"Even as it approaches, Sandy has provoked some disruption to the economy via precautionary measures" taken to protect the population, noted analysts at the Zurich Cantonal Bank (ZKB).
In New York, one of the world's leading stock markets will be closed on Monday and possibly on Tuesday as well, market operator NYSE Euronext has said, the first time trading has been cancelled since the September 11th 2001 terror attacks.
"If Sandy hits major cities, we should expect serious damage, not only material damage but also through disruptions to business activity," ZKB analysts said.
They forecast that the world's second-biggest reinsurance company, Swiss Re, could face claims totalling several billion dollars, possibly even more than those incurred from Hurricane Katrina in 2005.
That storm resulted in a total $72 billion in damage covered by commercial insurance companies, of which Swiss Re had covered $1.2 in turn.

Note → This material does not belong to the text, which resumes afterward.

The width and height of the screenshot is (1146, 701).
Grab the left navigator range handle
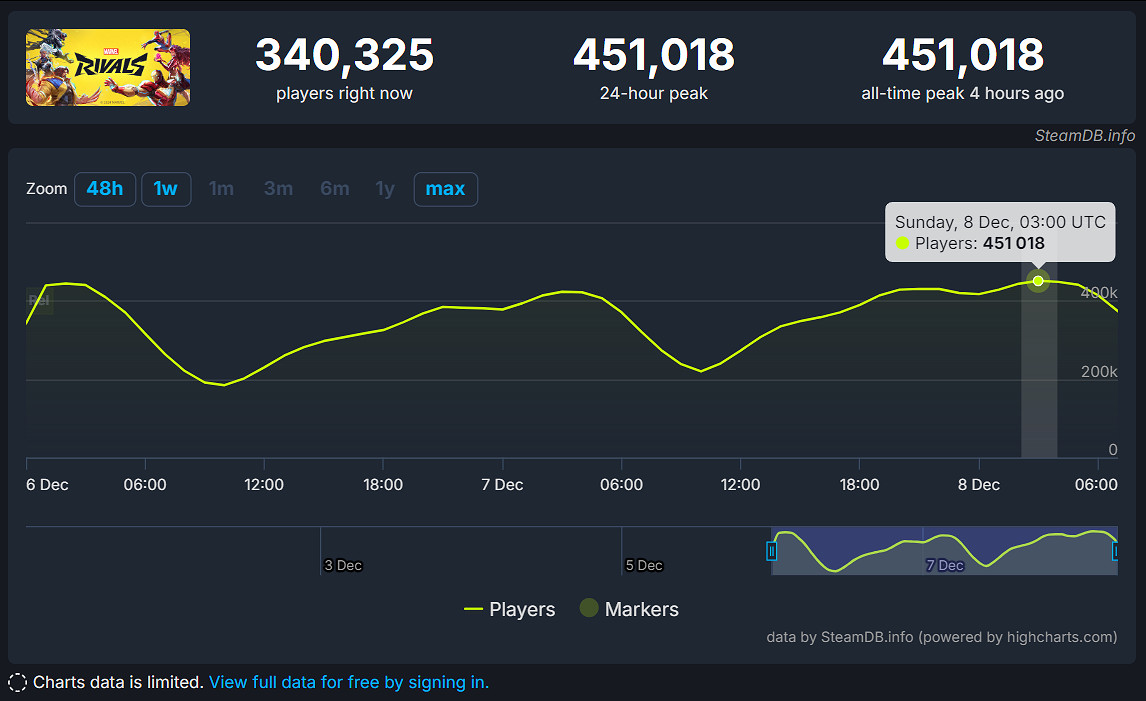click(x=771, y=551)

Analysts at the Swiss asset manager Vontobel estimate that damage from Hurricane Sandy would probably not exceed the quarterly budget of major insurers however, and add that Swiss Re should be able to pay a dividend this year.
Shares in Swiss Re fell by three percent to 62.95 francs in midday trading while those in Zurich Insurance Group were off by 2.88 percent at 226 francs.
The SMI index of leading Swiss shares have given up a slight 0.08 percent overall.